REQUEST:
Copy out the lines below word for word, beginning with the line that contains "1400x868 pixels. How" and continuing through the line that contains "pos(575,317)", both of them included.

TASK INPUTS:
....................

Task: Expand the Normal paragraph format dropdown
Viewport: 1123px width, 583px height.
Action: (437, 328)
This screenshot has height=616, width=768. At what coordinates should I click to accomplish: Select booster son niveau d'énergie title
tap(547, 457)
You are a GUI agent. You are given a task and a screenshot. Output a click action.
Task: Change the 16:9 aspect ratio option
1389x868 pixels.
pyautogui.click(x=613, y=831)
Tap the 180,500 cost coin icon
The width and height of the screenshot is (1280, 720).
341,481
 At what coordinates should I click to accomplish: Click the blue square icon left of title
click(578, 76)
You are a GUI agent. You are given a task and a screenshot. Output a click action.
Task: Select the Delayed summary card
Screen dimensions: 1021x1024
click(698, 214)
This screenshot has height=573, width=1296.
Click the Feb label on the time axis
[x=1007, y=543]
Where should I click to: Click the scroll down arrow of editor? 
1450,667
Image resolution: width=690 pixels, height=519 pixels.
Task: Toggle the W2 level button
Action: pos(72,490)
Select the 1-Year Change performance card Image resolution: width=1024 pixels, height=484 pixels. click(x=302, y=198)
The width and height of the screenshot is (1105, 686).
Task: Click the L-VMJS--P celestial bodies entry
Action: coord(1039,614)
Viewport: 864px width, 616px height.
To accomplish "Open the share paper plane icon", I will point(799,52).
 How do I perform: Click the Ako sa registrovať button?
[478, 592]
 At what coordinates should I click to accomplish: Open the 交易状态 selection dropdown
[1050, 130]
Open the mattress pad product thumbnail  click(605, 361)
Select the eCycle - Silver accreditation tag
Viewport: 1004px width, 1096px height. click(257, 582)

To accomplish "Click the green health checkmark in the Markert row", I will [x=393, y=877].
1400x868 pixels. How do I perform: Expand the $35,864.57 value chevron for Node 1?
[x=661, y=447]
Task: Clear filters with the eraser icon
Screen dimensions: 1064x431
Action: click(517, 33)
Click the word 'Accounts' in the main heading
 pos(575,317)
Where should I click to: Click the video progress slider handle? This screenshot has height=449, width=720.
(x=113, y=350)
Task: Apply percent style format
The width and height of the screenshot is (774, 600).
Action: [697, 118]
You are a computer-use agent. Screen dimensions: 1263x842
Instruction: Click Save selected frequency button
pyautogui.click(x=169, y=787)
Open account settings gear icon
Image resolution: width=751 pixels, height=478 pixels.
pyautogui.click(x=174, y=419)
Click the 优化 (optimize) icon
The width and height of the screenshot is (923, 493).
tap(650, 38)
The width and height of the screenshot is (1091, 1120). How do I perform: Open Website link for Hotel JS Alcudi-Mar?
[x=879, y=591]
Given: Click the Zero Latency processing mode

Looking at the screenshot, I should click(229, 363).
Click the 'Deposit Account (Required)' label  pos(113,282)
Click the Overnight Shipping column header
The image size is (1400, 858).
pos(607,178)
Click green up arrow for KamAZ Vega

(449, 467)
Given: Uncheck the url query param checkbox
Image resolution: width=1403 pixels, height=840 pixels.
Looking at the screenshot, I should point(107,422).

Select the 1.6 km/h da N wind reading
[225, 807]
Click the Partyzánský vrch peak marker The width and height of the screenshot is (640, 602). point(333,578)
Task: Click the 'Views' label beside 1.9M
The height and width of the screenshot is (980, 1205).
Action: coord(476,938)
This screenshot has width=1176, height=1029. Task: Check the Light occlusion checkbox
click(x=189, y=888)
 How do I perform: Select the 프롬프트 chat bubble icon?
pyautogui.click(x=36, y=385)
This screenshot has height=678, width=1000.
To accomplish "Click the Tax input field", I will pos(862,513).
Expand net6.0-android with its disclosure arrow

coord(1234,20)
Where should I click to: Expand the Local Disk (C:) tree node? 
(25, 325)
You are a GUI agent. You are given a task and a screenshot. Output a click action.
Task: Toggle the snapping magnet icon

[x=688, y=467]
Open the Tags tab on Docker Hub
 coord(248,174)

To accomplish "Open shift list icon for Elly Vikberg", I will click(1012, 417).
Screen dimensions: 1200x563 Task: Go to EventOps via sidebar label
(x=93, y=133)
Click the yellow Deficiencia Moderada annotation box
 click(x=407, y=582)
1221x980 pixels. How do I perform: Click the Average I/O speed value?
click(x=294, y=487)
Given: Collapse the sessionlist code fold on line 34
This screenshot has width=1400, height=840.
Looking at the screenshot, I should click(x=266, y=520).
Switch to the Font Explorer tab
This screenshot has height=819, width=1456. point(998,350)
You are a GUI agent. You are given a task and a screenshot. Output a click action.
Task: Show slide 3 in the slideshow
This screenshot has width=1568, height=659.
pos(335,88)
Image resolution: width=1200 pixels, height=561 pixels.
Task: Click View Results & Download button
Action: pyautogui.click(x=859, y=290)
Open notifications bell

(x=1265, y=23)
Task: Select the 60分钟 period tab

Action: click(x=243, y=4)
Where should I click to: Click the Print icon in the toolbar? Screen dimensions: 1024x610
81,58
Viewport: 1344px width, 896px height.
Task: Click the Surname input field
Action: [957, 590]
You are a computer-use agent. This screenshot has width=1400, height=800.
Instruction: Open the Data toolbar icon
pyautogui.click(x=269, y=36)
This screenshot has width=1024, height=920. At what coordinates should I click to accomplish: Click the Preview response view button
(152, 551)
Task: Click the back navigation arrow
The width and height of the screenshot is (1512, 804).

....................

ANSWER TO THE PROBLEM:
1400x868 pixels. How do I perform: Expand the $35,864.57 value chevron for Node 1?
[x=661, y=447]
Task: Clear filters with the eraser icon
Screen dimensions: 1064x431
Action: click(517, 33)
Click the word 'Accounts' in the main heading
 pos(575,317)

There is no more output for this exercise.